Totally True 3, Unit 16 “Animal Artists”
These are an introductory and an extension activity for TT 3 unit 16. You should copy the PDFs to your Z drive or to a USB flash memory.
Introductory activity:
1. Tell the students to keep their books closed. Put the painting slide on the “Unit 16 animal artist” PDF on the screen. In groups, ask students to look at the painting and speculate on the character of the artist. They can use their dictionaries and should write three adjectives.
2. Elicit some of their answers, then show the picture of Congo, the chimpanzee artist on the next page.
3. Teach the lesson in the way you prefer.
4. Put the “Three artists quiz” on the screen. Read the descriptions of the three different artists. They are:
¨ Jackson Pollack, an American artist whose paintings have sold for up to US $140,000,000.
¨ Ian Ford, an American pre-school child.
¨ Kamala, an elephant who lives in Calgary Zoo. Kamala’s paintings have sold for up to $2000.
5. Tell the students that each artist created two of the paintings. Students talk to partners* and guess who created each painting.
*Unless your students are very disciplined, this activity may not produce a lot of English discussion! You may be able to increase the English by writing some sentence patterns on the whiteboard, eg. “I think number 1 is by Kamala because…”
6. After the students write their guesses, show them the second slide, on the third page of the PDF, which shows the answers
Unit-16-Animal Artist
Unit 16 Painter-Quiz
Totally True 1, Unit 16: “Man Leaves Wife in the Atlantic”

**DATA SHOWN**.
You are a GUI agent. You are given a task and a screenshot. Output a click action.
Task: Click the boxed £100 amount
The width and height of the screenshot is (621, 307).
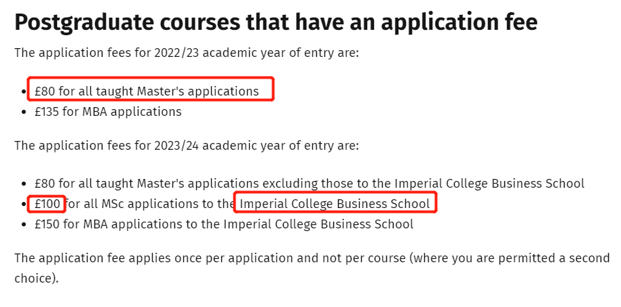[x=48, y=204]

**EXERCISE REQUIREMENTS**.
Reproduce word for word the stretch of the animal artists lesson notes from "3. Teach the" through "up to $2000.".

**WRITTEN REPLY**.
3. Teach the lesson in the way you prefer.
4. Put the “Three artists quiz” on the screen. Read the descriptions of the three different artists. They are:
¨ Jackson Pollack, an American artist whose paintings have sold for up to US $140,000,000.
¨ Ian Ford, an American pre-school child.
¨ Kamala, an elephant who lives in Calgary Zoo. Kamala’s paintings have sold for up to $2000.